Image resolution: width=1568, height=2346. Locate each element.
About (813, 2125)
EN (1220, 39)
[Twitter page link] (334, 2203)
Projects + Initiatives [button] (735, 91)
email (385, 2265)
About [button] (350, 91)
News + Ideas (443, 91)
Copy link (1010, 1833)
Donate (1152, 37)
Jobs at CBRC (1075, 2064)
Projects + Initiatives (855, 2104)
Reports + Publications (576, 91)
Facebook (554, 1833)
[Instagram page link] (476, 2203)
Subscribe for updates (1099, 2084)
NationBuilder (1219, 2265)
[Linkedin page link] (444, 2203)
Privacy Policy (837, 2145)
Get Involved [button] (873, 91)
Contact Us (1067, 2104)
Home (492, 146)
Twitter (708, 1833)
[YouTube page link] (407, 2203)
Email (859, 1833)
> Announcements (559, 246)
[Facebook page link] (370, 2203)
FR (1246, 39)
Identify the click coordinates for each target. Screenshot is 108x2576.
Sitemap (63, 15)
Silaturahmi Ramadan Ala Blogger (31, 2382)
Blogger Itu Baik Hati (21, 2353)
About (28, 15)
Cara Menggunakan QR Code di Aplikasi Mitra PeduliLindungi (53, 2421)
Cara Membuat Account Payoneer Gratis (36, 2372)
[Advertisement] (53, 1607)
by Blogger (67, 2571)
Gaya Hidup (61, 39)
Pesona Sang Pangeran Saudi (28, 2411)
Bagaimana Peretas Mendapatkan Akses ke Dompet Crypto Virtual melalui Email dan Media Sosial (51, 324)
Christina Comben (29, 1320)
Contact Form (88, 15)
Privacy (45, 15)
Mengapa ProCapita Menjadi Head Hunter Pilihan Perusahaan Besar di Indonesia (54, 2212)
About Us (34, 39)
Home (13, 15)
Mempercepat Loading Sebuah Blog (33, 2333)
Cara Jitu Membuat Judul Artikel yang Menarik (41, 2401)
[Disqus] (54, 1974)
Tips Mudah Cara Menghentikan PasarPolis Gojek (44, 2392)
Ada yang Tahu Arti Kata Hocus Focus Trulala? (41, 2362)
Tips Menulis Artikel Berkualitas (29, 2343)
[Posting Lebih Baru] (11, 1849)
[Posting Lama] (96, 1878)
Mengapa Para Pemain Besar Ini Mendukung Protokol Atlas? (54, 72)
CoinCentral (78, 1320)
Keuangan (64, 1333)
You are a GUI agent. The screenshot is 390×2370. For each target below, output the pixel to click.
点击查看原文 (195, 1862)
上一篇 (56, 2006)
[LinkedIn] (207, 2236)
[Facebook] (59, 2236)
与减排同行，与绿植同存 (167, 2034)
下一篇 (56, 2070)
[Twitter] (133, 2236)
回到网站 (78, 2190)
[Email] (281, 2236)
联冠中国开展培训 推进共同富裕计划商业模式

+ + +

What you are asked to do> Give each entry again, spelled exactly as shown.

Solution for this problem>
Image resolution: width=1568, height=2346. Locate each element.
About (813, 2125)
EN (1220, 39)
[Twitter page link] (334, 2203)
Projects + Initiatives [button] (735, 91)
email (385, 2265)
About [button] (350, 91)
News + Ideas (443, 91)
Copy link (1010, 1833)
Donate (1152, 37)
Jobs at CBRC (1075, 2064)
Projects + Initiatives (855, 2104)
Reports + Publications (576, 91)
Facebook (554, 1833)
[Instagram page link] (476, 2203)
Subscribe for updates (1099, 2084)
NationBuilder (1219, 2265)
[Linkedin page link] (444, 2203)
Privacy Policy (837, 2145)
Get Involved [button] (873, 91)
Contact Us (1067, 2104)
Home (492, 146)
Twitter (708, 1833)
[YouTube page link] (407, 2203)
Email (859, 1833)
> Announcements (559, 246)
[Facebook page link] (370, 2203)
FR (1246, 39)
Identify the click coordinates for each target. Screenshot is 108x2576.
Sitemap (63, 15)
Silaturahmi Ramadan Ala Blogger (31, 2382)
Blogger Itu Baik Hati (21, 2353)
About (28, 15)
Cara Menggunakan QR Code di Aplikasi Mitra PeduliLindungi (53, 2421)
Cara Membuat Account Payoneer Gratis (36, 2372)
[Advertisement] (53, 1607)
by Blogger (67, 2571)
Gaya Hidup (61, 39)
Pesona Sang Pangeran Saudi (28, 2411)
Bagaimana Peretas Mendapatkan Akses ke Dompet Crypto Virtual melalui Email dan Media Sosial (51, 324)
Christina Comben (29, 1320)
Contact Form (88, 15)
Privacy (45, 15)
Mengapa ProCapita Menjadi Head Hunter Pilihan Perusahaan Besar di Indonesia (54, 2212)
About Us (34, 39)
Home (13, 15)
Mempercepat Loading Sebuah Blog (33, 2333)
Cara Jitu Membuat Judul Artikel yang Menarik (41, 2401)
[Disqus] (54, 1974)
Tips Mudah Cara Menghentikan PasarPolis Gojek (44, 2392)
Ada yang Tahu Arti Kata Hocus Focus Trulala? (41, 2362)
Tips Menulis Artikel Berkualitas (29, 2343)
[Posting Lebih Baru] (11, 1849)
[Posting Lama] (96, 1878)
Mengapa Para Pemain Besar Ini Mendukung Protokol Atlas? (54, 72)
CoinCentral (78, 1320)
Keuangan (64, 1333)
You are a GUI agent. The screenshot is 390×2370. For each target below, output the pixel to click.
点击查看原文 (195, 1862)
上一篇 (56, 2006)
[LinkedIn] (207, 2236)
[Facebook] (59, 2236)
与减排同行，与绿植同存 (167, 2034)
下一篇 (56, 2070)
[Twitter] (133, 2236)
回到网站 (78, 2190)
[Email] (281, 2236)
联冠中国开展培训 推进共同富裕计划商业模式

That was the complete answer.